Graham helped shape the nation's understanding of the legal landscape from covering the Pentagon Papers case, abortion rights and the Watergate scandal.

LITTLE ROCK, Ark. — Fred Graham was born in Little Rock on October 6, 1931, and lived in Texarkana, Graham studied at Yale, Vanderbilt and Oxford. He went on to write for the New York Times and helped launch Court TV.

Graham attended Yale University, graduating with a BA in 1953 and joined the U.S. Marines, where he served as both an infantry and intelligence officer serving in Japan and Korea.

Graham then attended law school at Vanderbilt University, from which he received an LLB in 1959. He then attended Oxford University in England as a Fulbright scholar and earned a Diploma of Law.

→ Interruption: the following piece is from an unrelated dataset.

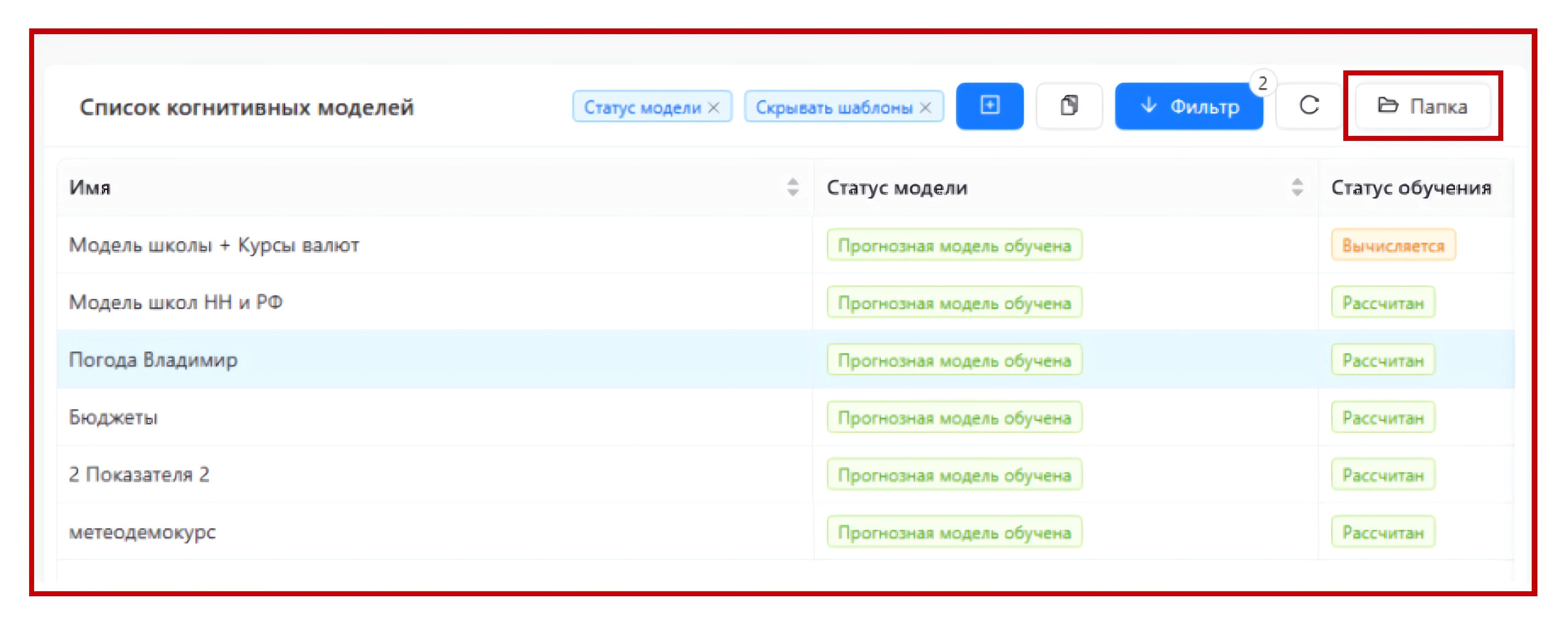Click model status badge for 'метеодемокурс'

(x=954, y=532)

While covering topics from the FBI, to abortion rights, to the Watergate Scandal, Graham also served as the substitute anchor on several CBS news programs, later helping launch Court TV as its chief anchor and managing editor beginning with the inaugural broadcasts in 1991, hosting both daily trial coverage and the analysis program Open Court, according to the Central Arkansas Library System.

Graham helped shape the nation's understanding of the legal landscape of the time from covering the Pentagon Papers case, abortion rights and the Watergate scandal. He won numerous awards for his work, including a Peabody and several Emmy's.

He died Saturday due to complications of Parkinson's disease. Graham was 88-years-old.